Да в общем-то, и окружающие тоже полюбят и примут. Как бы комично ни ругался и причитал Захар (Анатолий Лобоцкий), ничего, кроме этой пыли, и никого, кроме этого хозяина, у него нет. Ольга Ильинская (Анастасия Мишина) и Агафья Матвеевна Пшеницына (Ольга Ергина) заочно конкурируют в борьбе за сердце и душу Обломова, но обе они очень уж похожи друг на друга: милые, веселые женщины, и выбор между ними — это в конце концов выбор между любительским пением и вкусной едой. Настоящая музыка, божественная «Casta diva», все равно звучит не здесь, а где-то за сценой.
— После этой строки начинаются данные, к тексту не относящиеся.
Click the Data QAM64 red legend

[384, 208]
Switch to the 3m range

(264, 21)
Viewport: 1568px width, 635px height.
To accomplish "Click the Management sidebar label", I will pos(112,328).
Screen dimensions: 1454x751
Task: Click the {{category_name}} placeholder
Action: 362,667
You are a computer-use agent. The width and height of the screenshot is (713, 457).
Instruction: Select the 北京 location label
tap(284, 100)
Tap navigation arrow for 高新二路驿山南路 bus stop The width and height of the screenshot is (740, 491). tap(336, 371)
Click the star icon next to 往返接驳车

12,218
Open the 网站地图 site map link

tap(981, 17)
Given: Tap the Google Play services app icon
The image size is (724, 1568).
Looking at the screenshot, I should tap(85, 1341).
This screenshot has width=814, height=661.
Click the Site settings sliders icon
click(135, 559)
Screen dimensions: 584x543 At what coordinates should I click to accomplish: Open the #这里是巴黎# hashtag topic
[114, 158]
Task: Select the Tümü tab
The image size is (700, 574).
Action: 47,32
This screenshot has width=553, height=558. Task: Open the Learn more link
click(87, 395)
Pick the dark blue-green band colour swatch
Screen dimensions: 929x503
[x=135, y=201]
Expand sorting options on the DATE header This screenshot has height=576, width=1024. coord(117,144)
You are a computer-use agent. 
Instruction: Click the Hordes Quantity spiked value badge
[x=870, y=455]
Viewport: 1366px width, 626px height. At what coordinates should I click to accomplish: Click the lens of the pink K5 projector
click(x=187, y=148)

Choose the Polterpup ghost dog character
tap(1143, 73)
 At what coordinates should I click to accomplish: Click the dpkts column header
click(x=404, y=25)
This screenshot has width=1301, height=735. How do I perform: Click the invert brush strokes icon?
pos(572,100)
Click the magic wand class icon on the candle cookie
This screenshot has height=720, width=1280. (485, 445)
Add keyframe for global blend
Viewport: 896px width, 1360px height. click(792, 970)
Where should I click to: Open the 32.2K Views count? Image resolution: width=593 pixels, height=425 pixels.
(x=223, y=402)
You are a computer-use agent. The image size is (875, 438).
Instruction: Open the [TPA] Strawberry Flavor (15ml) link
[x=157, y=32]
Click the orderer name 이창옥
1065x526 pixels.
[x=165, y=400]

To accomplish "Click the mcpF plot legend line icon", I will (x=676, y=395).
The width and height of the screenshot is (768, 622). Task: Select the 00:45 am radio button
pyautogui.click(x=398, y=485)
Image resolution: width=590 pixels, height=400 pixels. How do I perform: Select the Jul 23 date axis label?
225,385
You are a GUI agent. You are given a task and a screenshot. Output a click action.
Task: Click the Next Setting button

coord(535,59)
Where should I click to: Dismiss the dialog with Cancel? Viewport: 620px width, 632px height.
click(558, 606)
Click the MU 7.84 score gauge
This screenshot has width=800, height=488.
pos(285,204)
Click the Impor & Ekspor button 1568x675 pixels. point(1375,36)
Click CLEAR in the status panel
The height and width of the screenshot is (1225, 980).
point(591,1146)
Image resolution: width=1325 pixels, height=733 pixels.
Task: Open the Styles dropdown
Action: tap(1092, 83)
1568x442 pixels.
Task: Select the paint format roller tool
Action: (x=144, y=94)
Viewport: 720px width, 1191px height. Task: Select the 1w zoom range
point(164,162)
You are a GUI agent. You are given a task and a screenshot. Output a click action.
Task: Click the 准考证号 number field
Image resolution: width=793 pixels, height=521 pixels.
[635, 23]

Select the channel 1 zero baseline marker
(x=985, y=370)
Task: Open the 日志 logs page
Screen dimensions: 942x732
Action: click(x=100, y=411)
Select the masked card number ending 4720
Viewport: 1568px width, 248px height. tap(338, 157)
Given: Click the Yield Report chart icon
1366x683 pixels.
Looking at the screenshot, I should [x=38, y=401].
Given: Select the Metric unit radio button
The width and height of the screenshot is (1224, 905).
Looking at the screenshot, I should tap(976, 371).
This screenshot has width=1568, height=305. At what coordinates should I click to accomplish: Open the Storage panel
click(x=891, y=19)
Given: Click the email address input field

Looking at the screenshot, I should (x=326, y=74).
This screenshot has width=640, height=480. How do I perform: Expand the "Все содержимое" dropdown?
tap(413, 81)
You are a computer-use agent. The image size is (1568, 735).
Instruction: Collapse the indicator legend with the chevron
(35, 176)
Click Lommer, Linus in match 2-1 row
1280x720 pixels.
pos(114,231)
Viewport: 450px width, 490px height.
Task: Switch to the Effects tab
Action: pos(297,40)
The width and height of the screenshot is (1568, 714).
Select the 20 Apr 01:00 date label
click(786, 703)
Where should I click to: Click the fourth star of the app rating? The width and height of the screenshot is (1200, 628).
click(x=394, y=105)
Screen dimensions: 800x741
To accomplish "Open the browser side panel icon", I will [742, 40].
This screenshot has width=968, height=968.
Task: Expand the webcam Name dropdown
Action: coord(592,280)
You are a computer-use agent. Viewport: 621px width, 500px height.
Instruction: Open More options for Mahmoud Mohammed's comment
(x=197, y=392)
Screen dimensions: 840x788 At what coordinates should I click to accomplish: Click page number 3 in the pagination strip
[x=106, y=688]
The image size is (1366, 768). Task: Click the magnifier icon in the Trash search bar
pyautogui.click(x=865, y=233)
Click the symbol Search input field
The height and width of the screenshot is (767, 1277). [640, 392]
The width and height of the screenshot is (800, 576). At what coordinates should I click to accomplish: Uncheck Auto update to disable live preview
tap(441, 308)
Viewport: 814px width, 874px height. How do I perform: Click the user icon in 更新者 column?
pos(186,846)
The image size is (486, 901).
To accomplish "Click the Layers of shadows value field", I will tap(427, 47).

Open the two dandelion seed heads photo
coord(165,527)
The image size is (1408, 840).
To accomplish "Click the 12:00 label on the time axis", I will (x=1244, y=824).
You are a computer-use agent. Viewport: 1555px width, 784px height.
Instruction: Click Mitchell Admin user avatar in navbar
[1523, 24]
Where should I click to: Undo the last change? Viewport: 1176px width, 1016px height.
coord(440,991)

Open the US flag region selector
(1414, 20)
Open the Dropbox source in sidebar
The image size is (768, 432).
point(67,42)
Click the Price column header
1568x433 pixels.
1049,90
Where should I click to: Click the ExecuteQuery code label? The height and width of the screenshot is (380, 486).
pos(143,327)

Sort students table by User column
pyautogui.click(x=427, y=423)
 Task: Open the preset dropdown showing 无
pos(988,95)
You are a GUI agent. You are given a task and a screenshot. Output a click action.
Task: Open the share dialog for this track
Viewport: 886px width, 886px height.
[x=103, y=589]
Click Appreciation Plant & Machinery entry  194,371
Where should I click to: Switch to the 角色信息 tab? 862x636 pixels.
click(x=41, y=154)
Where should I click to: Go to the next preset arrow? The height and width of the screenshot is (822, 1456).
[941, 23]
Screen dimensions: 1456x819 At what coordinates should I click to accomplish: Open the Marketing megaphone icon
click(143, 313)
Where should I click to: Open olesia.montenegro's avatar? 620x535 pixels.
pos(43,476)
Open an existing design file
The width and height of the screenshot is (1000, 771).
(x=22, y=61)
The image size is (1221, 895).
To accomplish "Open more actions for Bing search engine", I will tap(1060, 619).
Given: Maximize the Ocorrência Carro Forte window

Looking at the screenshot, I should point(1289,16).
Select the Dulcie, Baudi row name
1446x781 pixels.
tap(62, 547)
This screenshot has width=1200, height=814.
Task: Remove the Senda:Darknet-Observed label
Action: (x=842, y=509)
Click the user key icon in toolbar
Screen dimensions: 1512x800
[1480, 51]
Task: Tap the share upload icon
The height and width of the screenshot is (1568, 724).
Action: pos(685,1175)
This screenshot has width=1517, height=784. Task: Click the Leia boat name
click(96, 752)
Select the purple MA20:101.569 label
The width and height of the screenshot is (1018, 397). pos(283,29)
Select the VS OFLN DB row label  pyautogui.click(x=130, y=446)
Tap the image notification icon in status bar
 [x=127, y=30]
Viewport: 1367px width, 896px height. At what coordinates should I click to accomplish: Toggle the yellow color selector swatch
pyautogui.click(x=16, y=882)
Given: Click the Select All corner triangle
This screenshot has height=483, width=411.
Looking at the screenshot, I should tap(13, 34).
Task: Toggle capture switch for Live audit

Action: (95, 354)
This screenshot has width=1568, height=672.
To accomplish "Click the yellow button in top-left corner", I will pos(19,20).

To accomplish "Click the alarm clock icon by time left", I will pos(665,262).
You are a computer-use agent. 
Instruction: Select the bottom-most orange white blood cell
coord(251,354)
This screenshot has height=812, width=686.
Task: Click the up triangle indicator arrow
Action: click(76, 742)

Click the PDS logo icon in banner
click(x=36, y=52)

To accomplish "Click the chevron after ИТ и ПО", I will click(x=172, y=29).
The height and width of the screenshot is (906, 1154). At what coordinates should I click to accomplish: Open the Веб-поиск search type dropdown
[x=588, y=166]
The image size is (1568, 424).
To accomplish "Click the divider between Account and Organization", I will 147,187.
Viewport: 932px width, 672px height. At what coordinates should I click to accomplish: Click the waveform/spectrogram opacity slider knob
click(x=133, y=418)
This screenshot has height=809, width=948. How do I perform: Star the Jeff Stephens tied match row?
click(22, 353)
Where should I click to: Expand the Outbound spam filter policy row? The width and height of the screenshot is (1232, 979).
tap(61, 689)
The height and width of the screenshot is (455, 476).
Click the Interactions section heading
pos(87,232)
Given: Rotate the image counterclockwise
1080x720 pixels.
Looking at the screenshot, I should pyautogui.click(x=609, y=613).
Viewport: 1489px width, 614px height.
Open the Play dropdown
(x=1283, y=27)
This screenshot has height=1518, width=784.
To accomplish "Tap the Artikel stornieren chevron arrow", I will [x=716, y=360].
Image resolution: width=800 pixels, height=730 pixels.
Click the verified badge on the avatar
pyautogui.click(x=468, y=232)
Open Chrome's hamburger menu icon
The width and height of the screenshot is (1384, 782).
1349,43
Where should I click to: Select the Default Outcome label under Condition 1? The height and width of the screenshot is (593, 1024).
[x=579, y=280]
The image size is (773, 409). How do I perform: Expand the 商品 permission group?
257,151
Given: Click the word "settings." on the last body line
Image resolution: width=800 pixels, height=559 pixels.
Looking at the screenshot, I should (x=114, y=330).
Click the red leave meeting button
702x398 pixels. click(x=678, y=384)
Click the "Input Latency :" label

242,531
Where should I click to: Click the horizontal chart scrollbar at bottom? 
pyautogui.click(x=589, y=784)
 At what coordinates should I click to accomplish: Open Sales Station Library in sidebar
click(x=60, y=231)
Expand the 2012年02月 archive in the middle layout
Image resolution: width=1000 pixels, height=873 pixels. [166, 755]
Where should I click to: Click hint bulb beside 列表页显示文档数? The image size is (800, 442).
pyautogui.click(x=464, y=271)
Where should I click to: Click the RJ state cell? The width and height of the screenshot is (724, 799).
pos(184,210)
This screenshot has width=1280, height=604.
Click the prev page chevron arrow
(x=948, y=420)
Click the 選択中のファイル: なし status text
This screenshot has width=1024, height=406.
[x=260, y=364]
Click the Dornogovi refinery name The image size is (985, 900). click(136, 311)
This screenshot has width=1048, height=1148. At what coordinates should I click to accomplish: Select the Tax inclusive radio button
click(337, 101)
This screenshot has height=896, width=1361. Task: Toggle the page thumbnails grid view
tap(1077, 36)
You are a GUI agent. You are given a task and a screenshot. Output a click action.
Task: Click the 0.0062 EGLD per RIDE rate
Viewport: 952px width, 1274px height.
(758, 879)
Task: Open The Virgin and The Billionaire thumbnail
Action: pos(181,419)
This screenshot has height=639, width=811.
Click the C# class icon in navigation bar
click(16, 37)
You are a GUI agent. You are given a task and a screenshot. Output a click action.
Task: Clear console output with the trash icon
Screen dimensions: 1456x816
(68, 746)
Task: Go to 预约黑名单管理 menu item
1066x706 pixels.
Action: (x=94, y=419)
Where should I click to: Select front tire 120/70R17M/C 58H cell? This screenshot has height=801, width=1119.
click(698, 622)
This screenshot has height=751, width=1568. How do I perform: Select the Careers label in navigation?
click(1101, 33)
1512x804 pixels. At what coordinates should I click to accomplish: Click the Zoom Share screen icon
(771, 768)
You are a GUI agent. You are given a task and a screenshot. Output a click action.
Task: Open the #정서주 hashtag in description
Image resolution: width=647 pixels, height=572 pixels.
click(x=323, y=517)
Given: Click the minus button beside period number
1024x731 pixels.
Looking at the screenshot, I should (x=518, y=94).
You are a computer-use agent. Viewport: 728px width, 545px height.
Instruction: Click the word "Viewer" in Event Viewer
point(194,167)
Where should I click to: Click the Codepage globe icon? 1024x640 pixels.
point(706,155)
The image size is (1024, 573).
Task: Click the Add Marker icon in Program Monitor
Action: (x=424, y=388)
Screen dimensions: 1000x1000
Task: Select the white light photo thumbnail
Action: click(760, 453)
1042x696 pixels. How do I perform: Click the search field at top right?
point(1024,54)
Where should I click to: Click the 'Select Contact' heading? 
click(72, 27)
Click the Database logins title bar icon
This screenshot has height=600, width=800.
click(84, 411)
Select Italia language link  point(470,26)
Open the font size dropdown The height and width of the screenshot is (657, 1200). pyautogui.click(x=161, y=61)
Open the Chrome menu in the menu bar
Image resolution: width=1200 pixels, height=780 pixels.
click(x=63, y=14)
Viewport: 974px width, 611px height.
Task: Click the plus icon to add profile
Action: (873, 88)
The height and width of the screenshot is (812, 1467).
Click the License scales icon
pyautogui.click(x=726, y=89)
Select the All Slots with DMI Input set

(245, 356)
Подспудный сарказм спектакля Карбаускиса — это сарказм невидимого Андрея Штольца, смертельно уставшего от того, что все носятся с загадкой и сложностью обломовской души, которая, как ее ни пинай и как ни поощряй, все равно тянется к пыльному дивану. В третьем тысячелетии действительно странно всерьез ужасаться трагедии русского «лишнего человека». Проблема в том, что саркастический взгляд в принципе не способствует драматическому напряжению — он констатирует безысходное положение героя так быстро и так основательно, что тягучая подробность отдельных эпизодов начинает выглядеть набором комичных деталей, уточняющих, но не меняющих общую картину. Для водевиля этот «Обломов» чересчур обстоятелен, для романа — чересчур простодушен.